Res Comput Mol Biol. 2017 May;10229:99-116. doi: 10.1007/978-3-319-56970-3_7. Epub 2017 Apr 12.
Estimating the false discovery rate (FDR) among a list of tandem mass spectrum identifications is mostly done through target-decoy competition (TDC). Here we offer two new methods that can use an arbitrarily small number of additional randomly drawn decoy databases to improve TDC. Specifically, "Partial Calibration" utilizes a new meta-scoring scheme that allows us to gradually benefit from the increase in the number of identifications calibration yields and "Averaged TDC" (a-TDC) reduces the liberal bias of TDC for small FDR values and its variability throughout. Combining a-TDC with "Progressive Calibration" (PC), which attempts to find the "right" number of decoys required for calibration we see substantial impact in real datasets: when analyzing the data it typically yields almost the entire 17% increase in discoveries that "full calibration" yields (at FDR level 0.05) using 60 times fewer decoys. Our methods are further validated using a novel realistic simulation scheme and importantly, they apply more generally to the problem of controlling the FDR among discoveries from searching an incomplete database.

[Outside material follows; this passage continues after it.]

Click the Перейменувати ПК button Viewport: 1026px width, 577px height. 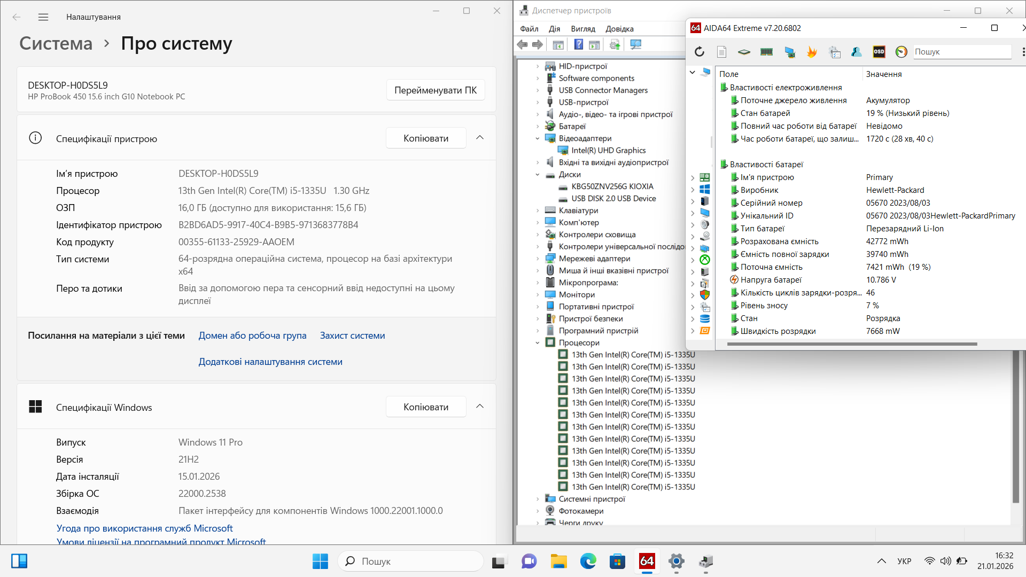[435, 90]
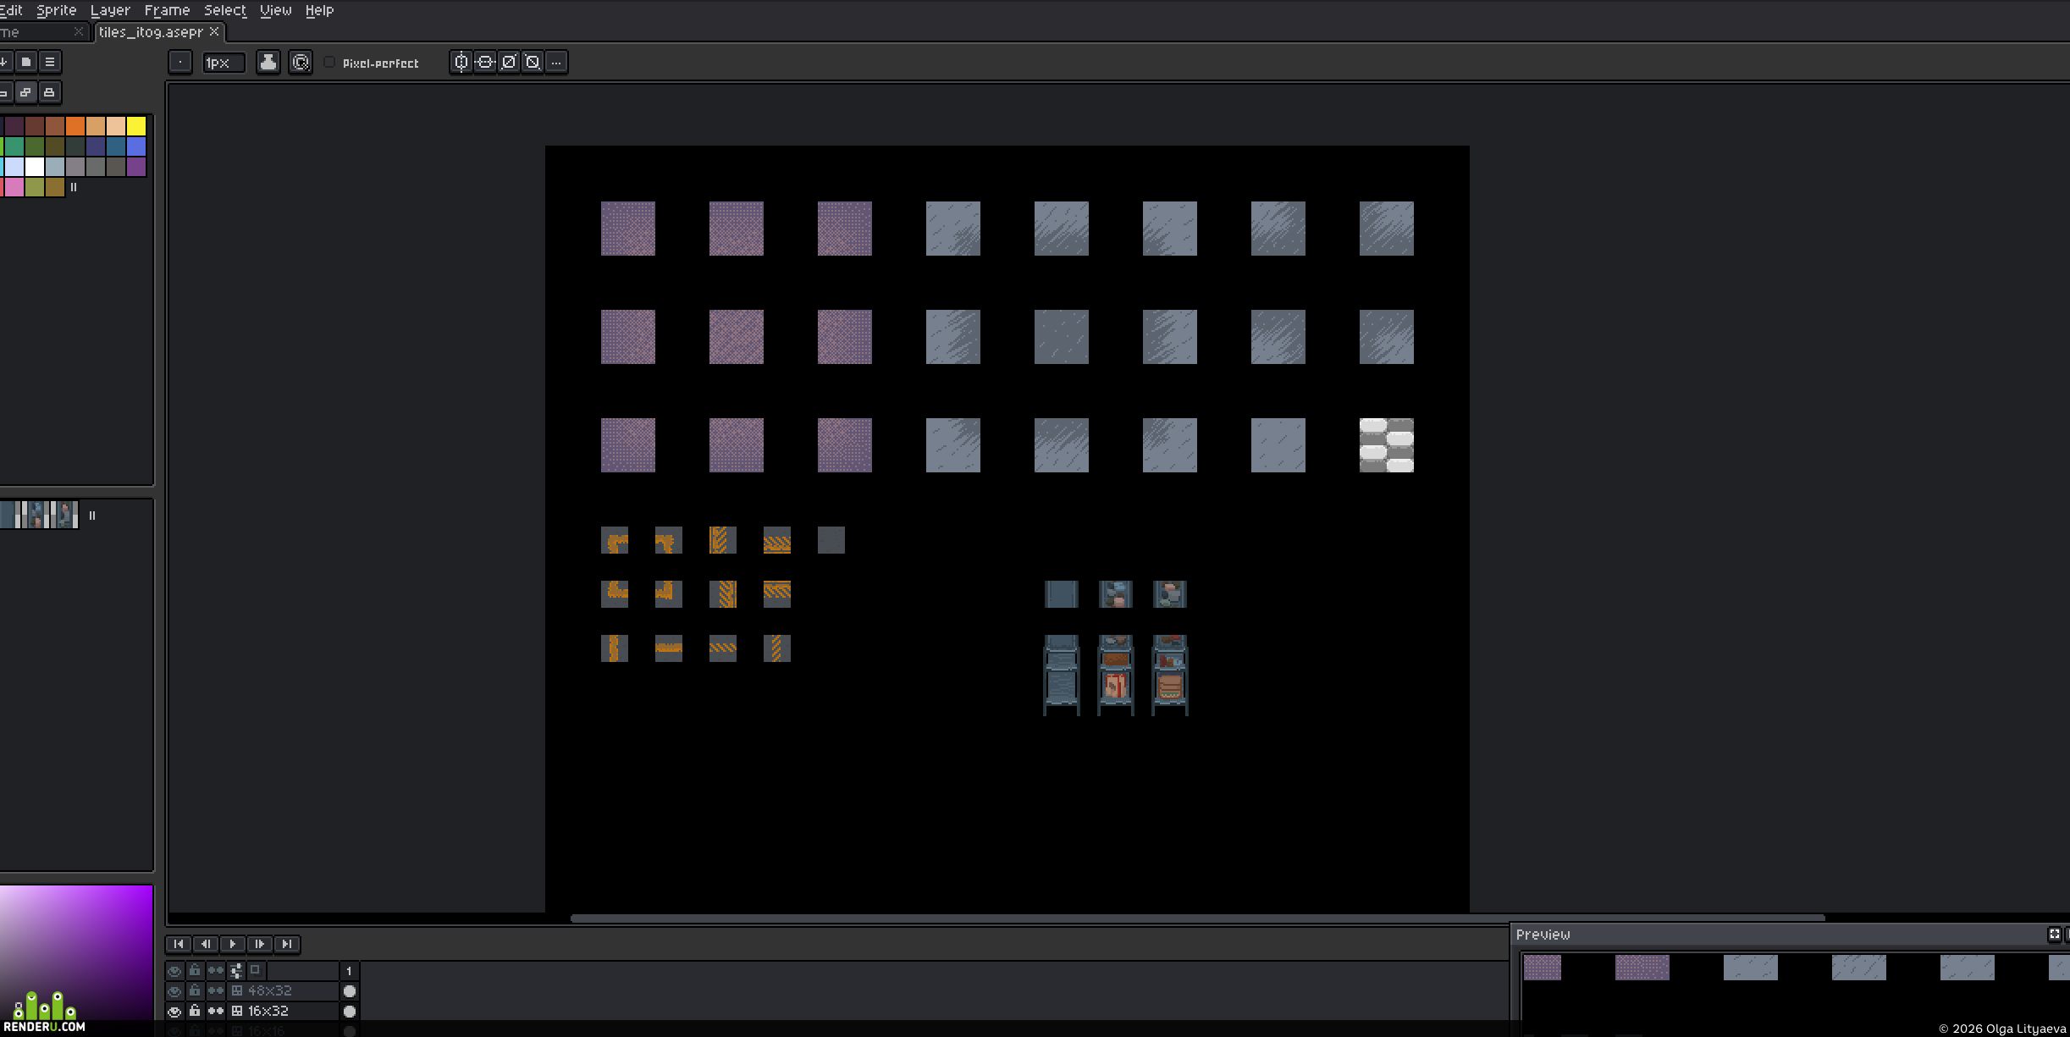This screenshot has width=2070, height=1037.
Task: Click the left diagonal symmetry icon
Action: coord(532,63)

在串联质谱鉴定列表中估计错误发现率(FDR)大多是通过目标-诱饵竞争(TDC)来完成的。在此,我们提供了两种新方法,它们可以使用任意少量额外随机抽取的诱饵数据库来改进TDC。具体而言,“部分校准”利用了一种新的元评分方案,使我们能够逐步从校准所产生的鉴定数量增加中受益,并且“平均TDC”(a-TDC)减少了TDC对于小FDR值的宽松偏差及其整体变异性。将a-TDC与“渐进校准”(PC)相结合,PC试图找到校准所需的“正确”诱饵数量,我们在真实数据集中看到了显著影响:在分析数据时,它通常使用少60倍的诱饵就能产生几乎与“完全校准”(在FDR水平为0.05时)所产生的发现数量几乎整整17%的增长。我们的方法通过一种新颖的现实模拟方案得到了进一步验证,重要的是,它们更广泛地适用于控制从不完整数据库搜索中发现的FDR问题。